Here you can see what i am following: codecreatede (Gaurav Sablok) / Following · GitHub for each language. I only follow those in which i am writing and which i am using and nothing specific, so might be of interest to you all
I spent my day today reading this book in library and didnt even got a chance to open the laptop: Rust. Das umfassende Handbuch | Rheinwerk Verlag This book is so well written in RUST that it explain mainly the way of writing RUST better for the containers and also BTreeMap.
I finished reading almost 40% of the book today only and i thought no one was there in the library, even thought there were many, so good written.
Give a try if you want to do learn the same for your place of work. Upgrading yourself means bringing the good to your workplace.
I no longer download anything from these websites. I am not sure whether you can or not but i no longer download since last more than 2 weeks as i am not interested in clicking pictures and also downloading anything.
Here is the Go weekly newsletter: https://newsletter.appliedgo.net if you are learning GO. I now read through web and no longer subscribe to it. A good collective examples of GO.
Here is another weekly resource https://dataelixir.com. I unsubscribed it and now i have no subscription to any daily or weekly resource, only read through the online ones.
Give it a try if you want to add something new to your abilities or for your employment.
I’ve been listening to this podcast for a couple of years. It’s out of the UK, led by Joe Ressington. It’s a weekly podcast and a lot of fun. These guys have been doing this a long time - you can learn a lot here.
Well, they mention my letter in this past week’s episode - ep 305, which is kind of cool. It’s about whether Windows 10 end of support next year will help bring more people to Linux - they didn’t think so and neither do I - haha. But I can try. Actually, they have episodes going back years, so if you page through them they list the topics they cover in each episode. Love these guys. Thanks, Hayden.

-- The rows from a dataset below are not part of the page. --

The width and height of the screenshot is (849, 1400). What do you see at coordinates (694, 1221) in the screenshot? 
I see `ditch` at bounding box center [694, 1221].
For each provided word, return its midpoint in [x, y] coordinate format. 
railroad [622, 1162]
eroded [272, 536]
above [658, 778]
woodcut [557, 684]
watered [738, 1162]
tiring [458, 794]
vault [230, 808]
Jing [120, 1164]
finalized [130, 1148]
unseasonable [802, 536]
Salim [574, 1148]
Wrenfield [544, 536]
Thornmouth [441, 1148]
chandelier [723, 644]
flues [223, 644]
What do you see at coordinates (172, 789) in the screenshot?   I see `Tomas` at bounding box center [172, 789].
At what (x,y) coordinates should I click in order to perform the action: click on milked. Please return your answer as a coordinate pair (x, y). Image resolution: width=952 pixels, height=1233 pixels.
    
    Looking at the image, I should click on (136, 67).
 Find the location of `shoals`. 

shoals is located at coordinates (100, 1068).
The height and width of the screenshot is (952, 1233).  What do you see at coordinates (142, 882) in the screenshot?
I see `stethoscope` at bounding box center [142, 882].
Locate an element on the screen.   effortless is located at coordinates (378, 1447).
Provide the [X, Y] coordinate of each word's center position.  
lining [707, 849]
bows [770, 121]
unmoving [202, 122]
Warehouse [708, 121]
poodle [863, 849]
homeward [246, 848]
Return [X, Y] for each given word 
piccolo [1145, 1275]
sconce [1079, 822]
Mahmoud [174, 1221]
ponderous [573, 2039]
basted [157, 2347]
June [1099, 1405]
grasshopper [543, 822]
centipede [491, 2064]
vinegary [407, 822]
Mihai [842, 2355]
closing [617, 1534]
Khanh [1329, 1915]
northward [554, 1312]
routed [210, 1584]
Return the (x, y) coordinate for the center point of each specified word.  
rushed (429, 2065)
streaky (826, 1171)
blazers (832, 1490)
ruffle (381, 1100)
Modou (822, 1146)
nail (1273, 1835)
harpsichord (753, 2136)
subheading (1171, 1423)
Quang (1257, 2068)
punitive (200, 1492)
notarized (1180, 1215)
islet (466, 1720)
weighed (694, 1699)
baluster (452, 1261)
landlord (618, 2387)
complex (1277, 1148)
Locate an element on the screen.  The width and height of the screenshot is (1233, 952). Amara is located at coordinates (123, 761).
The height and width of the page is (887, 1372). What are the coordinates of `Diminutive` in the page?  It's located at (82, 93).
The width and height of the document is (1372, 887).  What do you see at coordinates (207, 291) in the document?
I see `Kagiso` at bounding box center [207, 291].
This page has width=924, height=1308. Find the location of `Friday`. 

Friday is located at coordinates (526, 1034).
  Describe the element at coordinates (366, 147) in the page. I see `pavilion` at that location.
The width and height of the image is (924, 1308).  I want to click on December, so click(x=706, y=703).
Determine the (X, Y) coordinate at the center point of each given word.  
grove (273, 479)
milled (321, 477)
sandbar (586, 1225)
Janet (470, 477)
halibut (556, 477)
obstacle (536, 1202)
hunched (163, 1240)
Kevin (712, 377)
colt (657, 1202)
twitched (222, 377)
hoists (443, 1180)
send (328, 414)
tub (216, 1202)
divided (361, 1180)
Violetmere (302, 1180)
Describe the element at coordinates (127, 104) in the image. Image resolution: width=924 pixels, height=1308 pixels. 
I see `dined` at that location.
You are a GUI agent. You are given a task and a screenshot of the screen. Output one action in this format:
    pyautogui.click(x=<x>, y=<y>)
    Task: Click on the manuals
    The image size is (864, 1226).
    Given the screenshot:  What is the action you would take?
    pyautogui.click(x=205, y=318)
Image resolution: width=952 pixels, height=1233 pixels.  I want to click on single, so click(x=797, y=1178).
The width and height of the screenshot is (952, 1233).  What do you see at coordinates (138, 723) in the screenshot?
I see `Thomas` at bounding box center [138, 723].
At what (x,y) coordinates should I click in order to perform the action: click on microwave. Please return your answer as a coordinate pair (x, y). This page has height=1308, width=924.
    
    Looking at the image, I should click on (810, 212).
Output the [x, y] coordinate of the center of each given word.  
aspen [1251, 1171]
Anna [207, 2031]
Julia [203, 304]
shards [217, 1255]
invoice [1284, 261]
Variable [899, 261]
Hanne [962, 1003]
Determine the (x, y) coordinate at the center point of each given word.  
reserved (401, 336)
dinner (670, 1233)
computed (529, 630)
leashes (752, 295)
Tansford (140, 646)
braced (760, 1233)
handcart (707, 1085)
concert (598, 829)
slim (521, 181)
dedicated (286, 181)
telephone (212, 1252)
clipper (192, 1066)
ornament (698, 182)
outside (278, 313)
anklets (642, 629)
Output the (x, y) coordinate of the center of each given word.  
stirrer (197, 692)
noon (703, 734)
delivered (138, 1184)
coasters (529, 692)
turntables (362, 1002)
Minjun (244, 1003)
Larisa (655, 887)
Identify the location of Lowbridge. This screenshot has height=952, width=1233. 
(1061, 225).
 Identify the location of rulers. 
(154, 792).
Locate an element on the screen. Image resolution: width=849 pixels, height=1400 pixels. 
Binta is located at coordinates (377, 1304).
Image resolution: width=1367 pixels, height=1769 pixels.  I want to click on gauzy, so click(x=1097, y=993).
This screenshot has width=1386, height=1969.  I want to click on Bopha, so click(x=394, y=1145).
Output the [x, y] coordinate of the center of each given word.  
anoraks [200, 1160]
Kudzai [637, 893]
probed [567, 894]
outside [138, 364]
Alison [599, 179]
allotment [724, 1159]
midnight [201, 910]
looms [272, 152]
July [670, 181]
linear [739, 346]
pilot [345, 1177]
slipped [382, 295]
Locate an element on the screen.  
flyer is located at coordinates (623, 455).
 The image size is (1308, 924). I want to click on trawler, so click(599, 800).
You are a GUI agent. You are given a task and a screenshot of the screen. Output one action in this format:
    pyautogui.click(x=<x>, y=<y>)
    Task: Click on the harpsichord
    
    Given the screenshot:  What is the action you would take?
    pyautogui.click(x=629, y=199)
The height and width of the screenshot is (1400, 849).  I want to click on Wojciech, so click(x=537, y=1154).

Right - and supposedly they already have a fee structure in place for extended support for business users of Win 10 after Oct 2025. As far as I know, they haven’t decided how much they will charge the home user for extended support yet, and it may be reasonable enough.
But I agree with the LNL guys that it probably won’t drive many people to the Linux desktop, at least not non-technical folks. Though as Joe said, it may result in more ‘obsolete’ laptops flooding the market for us Linux users to convert.